The loss of glaciers worldwide enhances the breakdown of complex carbon molecules in rivers, potentially contributing further to climate change.

An international research team led by the University of Leeds has for the first time linked glacier-fed mountain rivers with higher rates of plant material decomposition, a major process in the global carbon cycle.

As mountain glaciers melt, water is channelled into rivers downstream. But with global warming accelerating the loss of glaciers, rivers have warmer water temperatures and are less prone to variable water flow and sediment movement. These conditions are then much more favourable for fungi to establish and grow.

Fungi living in these rivers decompose organic matter such as plant leaves and wood, eventually leading to the release of carbon dioxide into the air. The process - a key part of global river carbon cycling - has now been measured in 57 rivers in six mountain ranges across the world, in Austria, Ecuador, France, New Zealand, Norway and the United States.

The findings, funded mainly by the Natural Environment Research Council, are published today (15 March) in the journal Nature Climate Change.

Lead author Sarah Fell, of Leeds' School of Geography and water@leeds, said similar patterns and processes were discovered worldwide.

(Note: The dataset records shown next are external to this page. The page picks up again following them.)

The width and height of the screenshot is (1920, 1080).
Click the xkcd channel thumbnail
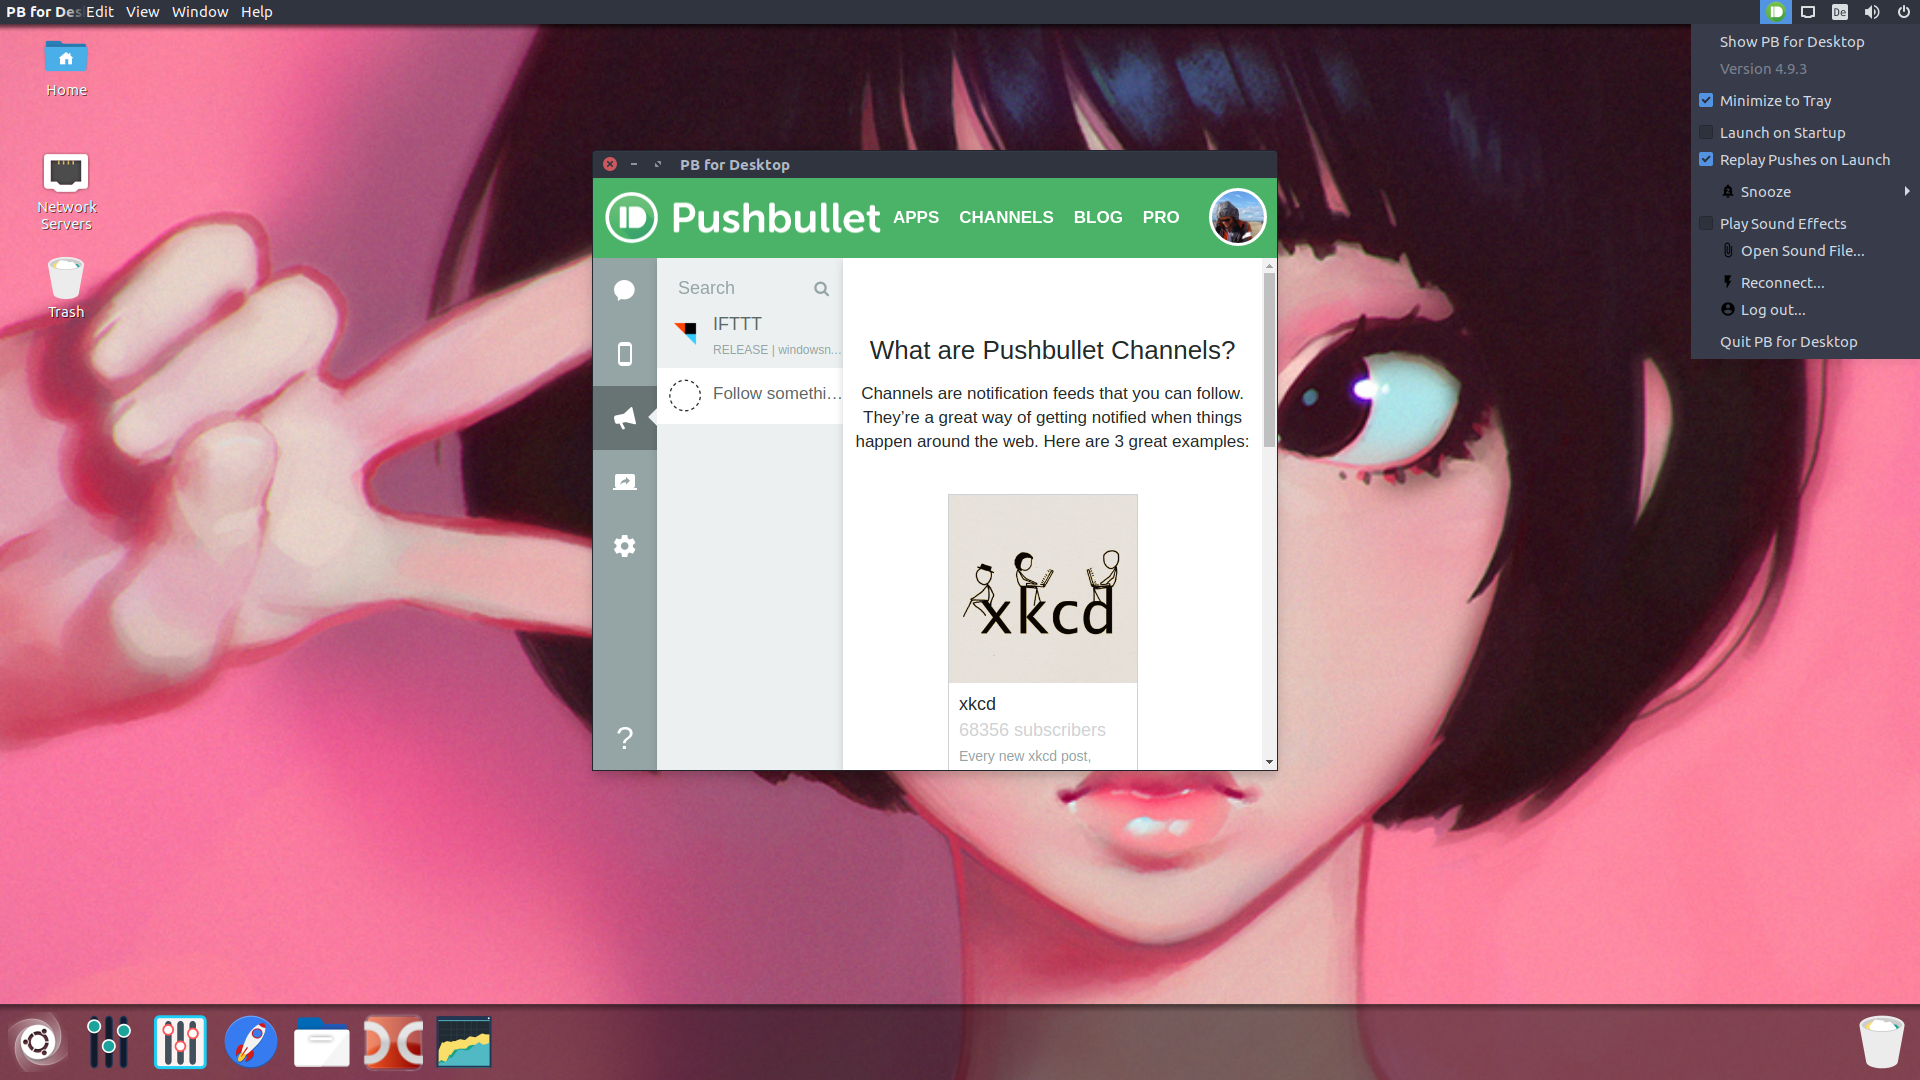[x=1042, y=588]

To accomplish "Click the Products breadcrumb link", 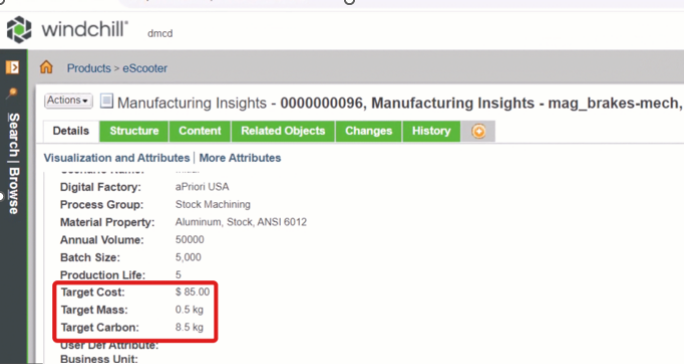I will [89, 68].
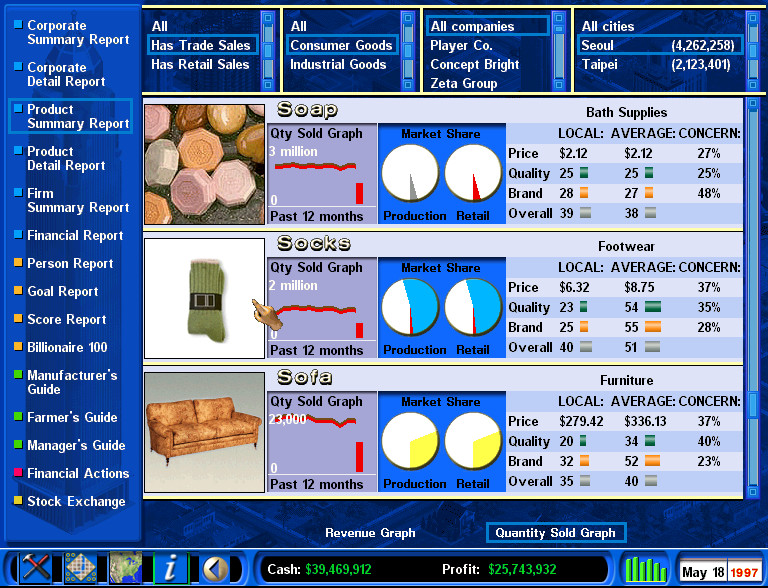Click the blue information icon
This screenshot has height=588, width=768.
coord(171,568)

"We found increases in the rate of organic matter decomposition in mountain rivers, which can then be expected to lead to more carbon release to the atmosphere.

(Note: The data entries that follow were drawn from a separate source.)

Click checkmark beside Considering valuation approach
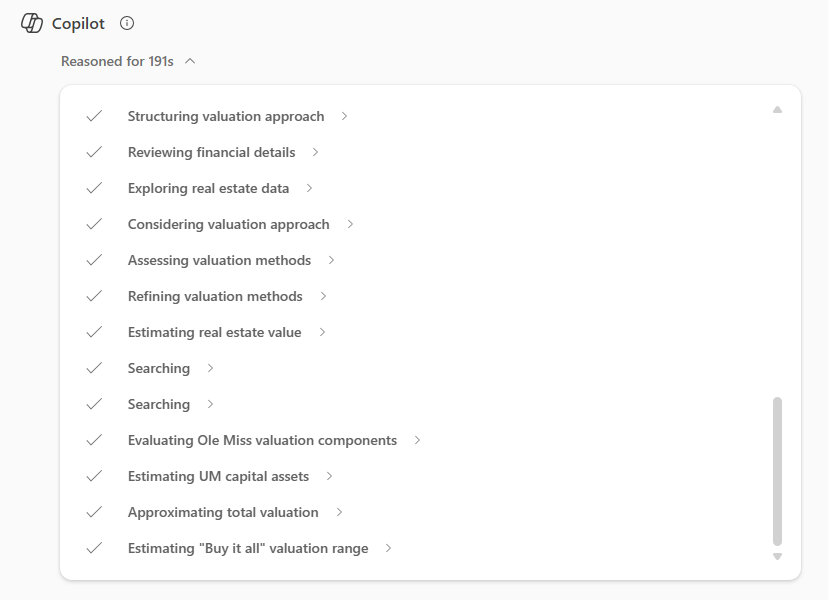The height and width of the screenshot is (600, 828). click(94, 224)
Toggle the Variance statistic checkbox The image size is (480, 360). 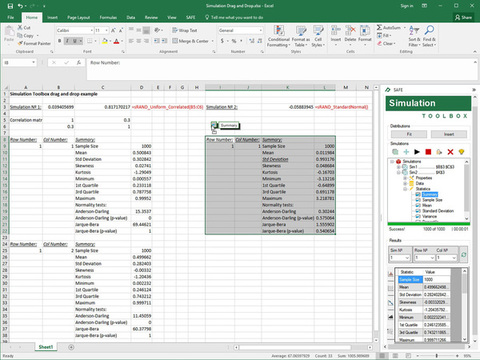tap(418, 216)
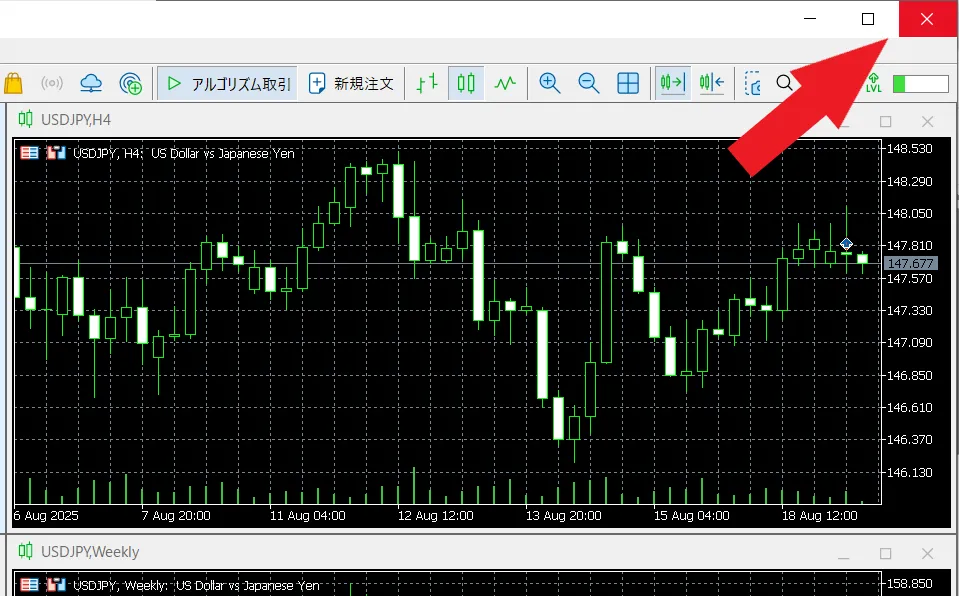
Task: Zoom out on the chart
Action: pyautogui.click(x=588, y=83)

"This is an unexpected form of climate feedback, whereby warming drives glacier loss, which in turn rapidly recycles carbon in rivers before it is returned to the atmosphere."

The retreat of mountain glaciers is accelerating at an unprecedented rate in many parts of the world, with climate change predicted to drive continued ice loss throughout the 21st century.

However, the response of river ecosystem processes (such as nutrient and carbon cycling) to decreasing glacier cover, and the role of fungal biodiversity in driving these, remains poorly understood.

The research team used artists' canvas fabric to mimic plant materials such as leaves and grass that accumulate naturally in rivers. This was possible because the canvas is made from cotton, predominantly composed of a compound called cellulose - the world's most abundant organic polymer which is found in plant leaves that accumulate in rivers naturally.

The canvas strips were left in the rivers for approximately one month, then retrieved and tested to determine how easily they could be ripped. The strips ripped more easily as aquatic fungi colonised them, showing that decomposition of the carbon molecules proceeded more quickly in rivers which were warmer because they had less water flowing from glaciers.

The study's co-author, Professor Lee Brown, also of Leeds' School of Geography and water@leeds, explained: "Our finding of similar patterns of cellulose breakdown at sites all around the world is really exciting because it suggests that there might be a universal rule for how these river ecosystems will develop as mountains continue to lose ice. If so, we will be in much improved position to make forecasts about how river ecosystems will change in future.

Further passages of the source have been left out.